Но теперь подумаем: чтобы лихие мальчишки могли вести себя подобным образом, – до какой степени забитости должны были дойти старшие? И здесь сыграло свою роль, как кажется, то, что мы, русские, как-то чересчур жалеем своих деток. Возьмем семьи, где младшее поколение не рвалось участвовать в буйном антирелигиозном хулиганстве, где родителям удалось передать детям крупицу уважения к религиозной традиции, а в лучшем случае – трепещущий под ветром, но и разгорающийся от него огонек веры. Даже в таких семьях – часто ли родители находили нужные слова и нужную решимость, чтобы рассказать своим сыновьям и дочерям о живой истории Церкви и гонений на Церковь, той истории, которой сами были свидетелями? Чтобы передать память о боли из рук в руки?

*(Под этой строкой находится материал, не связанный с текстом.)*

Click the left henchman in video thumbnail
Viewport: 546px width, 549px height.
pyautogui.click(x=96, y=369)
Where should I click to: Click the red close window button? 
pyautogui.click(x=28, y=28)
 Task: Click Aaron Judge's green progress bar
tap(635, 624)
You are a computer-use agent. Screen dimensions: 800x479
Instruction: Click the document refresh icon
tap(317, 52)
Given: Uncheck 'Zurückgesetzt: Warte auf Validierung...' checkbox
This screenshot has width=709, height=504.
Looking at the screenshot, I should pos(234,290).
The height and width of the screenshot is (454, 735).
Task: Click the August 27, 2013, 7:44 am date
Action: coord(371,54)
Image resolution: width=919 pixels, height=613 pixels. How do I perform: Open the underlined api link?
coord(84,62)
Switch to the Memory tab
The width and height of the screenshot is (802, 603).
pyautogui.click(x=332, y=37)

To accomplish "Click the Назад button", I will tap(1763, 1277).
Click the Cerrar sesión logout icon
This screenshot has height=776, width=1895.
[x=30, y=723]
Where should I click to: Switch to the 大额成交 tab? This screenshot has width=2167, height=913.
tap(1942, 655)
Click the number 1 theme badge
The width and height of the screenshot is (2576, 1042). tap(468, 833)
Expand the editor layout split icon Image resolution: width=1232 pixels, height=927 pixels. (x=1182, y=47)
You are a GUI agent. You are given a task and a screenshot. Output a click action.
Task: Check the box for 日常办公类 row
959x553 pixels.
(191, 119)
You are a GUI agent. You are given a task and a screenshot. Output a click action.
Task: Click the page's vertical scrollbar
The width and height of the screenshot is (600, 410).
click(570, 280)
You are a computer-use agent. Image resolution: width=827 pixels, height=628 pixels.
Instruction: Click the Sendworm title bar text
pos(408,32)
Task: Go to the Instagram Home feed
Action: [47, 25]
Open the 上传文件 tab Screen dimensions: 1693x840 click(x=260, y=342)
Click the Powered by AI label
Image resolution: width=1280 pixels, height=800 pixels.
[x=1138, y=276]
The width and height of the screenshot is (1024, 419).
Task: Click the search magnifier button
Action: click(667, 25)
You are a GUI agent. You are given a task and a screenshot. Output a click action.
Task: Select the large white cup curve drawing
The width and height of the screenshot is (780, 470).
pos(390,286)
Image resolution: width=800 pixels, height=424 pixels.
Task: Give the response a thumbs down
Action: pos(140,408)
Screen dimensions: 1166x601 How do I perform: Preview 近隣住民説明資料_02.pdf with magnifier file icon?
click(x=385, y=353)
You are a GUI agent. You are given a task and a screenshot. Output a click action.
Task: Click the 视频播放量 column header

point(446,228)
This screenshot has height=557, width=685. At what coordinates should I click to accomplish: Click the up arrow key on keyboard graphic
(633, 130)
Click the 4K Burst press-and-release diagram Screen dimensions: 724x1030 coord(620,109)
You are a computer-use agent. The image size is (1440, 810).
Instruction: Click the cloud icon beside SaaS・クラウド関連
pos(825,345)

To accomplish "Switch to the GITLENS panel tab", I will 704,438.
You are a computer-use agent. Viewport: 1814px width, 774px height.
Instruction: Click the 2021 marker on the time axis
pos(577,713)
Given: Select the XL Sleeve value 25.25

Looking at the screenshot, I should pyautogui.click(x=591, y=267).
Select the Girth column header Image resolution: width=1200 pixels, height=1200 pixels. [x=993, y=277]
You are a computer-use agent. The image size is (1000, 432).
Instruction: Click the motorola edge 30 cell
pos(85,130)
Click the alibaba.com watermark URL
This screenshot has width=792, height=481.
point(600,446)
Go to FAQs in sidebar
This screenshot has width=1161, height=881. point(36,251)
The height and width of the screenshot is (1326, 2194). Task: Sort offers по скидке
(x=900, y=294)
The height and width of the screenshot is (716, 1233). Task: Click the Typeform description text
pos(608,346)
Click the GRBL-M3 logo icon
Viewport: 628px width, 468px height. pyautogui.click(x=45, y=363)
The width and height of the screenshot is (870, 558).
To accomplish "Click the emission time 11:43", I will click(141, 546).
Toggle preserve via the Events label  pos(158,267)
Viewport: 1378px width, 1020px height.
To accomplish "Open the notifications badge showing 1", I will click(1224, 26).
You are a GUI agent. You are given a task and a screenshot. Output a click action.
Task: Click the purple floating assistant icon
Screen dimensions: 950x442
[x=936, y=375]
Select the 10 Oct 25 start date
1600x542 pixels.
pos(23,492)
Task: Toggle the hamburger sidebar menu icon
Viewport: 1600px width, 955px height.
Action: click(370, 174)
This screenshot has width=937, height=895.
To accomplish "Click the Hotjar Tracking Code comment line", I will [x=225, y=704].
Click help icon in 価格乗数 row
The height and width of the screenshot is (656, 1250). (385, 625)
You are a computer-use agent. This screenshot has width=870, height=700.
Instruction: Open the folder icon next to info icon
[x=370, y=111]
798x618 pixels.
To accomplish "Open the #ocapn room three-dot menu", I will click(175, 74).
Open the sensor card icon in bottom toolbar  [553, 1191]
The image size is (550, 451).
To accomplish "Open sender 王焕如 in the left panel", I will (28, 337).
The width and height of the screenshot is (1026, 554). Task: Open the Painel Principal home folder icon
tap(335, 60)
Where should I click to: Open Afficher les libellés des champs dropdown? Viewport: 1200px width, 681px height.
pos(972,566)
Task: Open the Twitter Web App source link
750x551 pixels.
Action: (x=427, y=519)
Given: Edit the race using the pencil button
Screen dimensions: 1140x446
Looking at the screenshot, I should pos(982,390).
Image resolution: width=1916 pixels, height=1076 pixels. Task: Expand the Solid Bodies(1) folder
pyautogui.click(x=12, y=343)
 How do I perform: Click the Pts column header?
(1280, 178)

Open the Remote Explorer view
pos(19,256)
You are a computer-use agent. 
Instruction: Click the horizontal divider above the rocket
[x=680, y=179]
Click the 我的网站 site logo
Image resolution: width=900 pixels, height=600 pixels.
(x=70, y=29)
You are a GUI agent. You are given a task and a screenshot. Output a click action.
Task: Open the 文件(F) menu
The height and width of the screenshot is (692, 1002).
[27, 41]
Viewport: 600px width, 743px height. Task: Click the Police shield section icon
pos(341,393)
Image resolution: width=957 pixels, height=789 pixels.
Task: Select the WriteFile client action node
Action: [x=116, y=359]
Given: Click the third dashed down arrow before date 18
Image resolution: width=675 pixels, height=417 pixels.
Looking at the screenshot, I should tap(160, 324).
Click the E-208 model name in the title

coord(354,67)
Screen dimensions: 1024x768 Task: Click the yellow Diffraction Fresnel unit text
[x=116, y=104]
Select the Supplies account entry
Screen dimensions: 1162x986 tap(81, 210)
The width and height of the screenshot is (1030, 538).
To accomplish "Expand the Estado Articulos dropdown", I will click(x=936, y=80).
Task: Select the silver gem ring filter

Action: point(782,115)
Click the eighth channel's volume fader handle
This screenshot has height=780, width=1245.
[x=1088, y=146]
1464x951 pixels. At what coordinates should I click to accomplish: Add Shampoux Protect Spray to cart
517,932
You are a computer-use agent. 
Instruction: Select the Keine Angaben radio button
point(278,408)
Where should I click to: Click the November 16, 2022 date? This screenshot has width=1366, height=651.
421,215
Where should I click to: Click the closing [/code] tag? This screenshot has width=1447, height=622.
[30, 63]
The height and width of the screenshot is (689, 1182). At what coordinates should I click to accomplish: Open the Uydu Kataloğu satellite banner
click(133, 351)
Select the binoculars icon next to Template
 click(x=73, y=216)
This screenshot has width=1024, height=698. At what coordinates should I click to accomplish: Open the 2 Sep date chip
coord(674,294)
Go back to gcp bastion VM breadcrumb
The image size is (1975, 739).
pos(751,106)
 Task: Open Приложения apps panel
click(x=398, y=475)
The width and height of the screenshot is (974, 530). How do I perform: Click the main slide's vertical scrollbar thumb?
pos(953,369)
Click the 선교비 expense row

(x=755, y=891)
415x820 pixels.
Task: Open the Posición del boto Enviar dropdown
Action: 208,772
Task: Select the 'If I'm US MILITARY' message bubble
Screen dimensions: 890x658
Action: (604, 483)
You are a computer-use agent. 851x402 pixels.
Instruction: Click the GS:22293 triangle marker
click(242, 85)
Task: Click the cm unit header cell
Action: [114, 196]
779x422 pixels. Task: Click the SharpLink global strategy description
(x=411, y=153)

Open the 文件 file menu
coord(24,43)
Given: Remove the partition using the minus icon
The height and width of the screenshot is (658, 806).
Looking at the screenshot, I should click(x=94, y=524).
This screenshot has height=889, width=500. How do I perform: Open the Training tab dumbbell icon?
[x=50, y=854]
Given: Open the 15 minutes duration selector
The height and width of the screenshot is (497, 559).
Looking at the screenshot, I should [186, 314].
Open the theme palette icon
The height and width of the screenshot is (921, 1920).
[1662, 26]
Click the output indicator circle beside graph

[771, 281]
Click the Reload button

Все это куда как понятно. Человек, который себя не пожалеет, ребенка своего – пожалеет. Притом чересчур малому дитяти естественным образом не доверяют страшных тайн, чтобы они не омрачили его сознания, а он не выдал их врагам в своем лепете, – но дитя вырастает неприметно и быстро, и пока родители будут собираться с духом для разговора, перед ними, глядишь, уже парень, оболваненный школой и комсомолом, с которым поздно беседовать о мученичестве старших. Вчера было рано, сегодня рано – завтра будет поздно: о, как хорошо был известен такой счет времени верующим родителям в нашей стране!
Когда сейчас корят высших иерархов, отрицавших самый факт антирелигиозного террора в СССР, с такими укорами не поспоришь; но мы-то, мы сами, русская нация как целое? Хранила ли имена мучеников народная память как нечто существенно отличное от воспоминаний отдельных лиц и от специальных разысканий диссидентов и "Мемориала"? Нечто непоправимое произошло, когда сошли в могилу поколения свидетелей Тихоновской эпохи, – а младшие поколения по обоюдной вине не расслышали свидетельств этих свидетелей.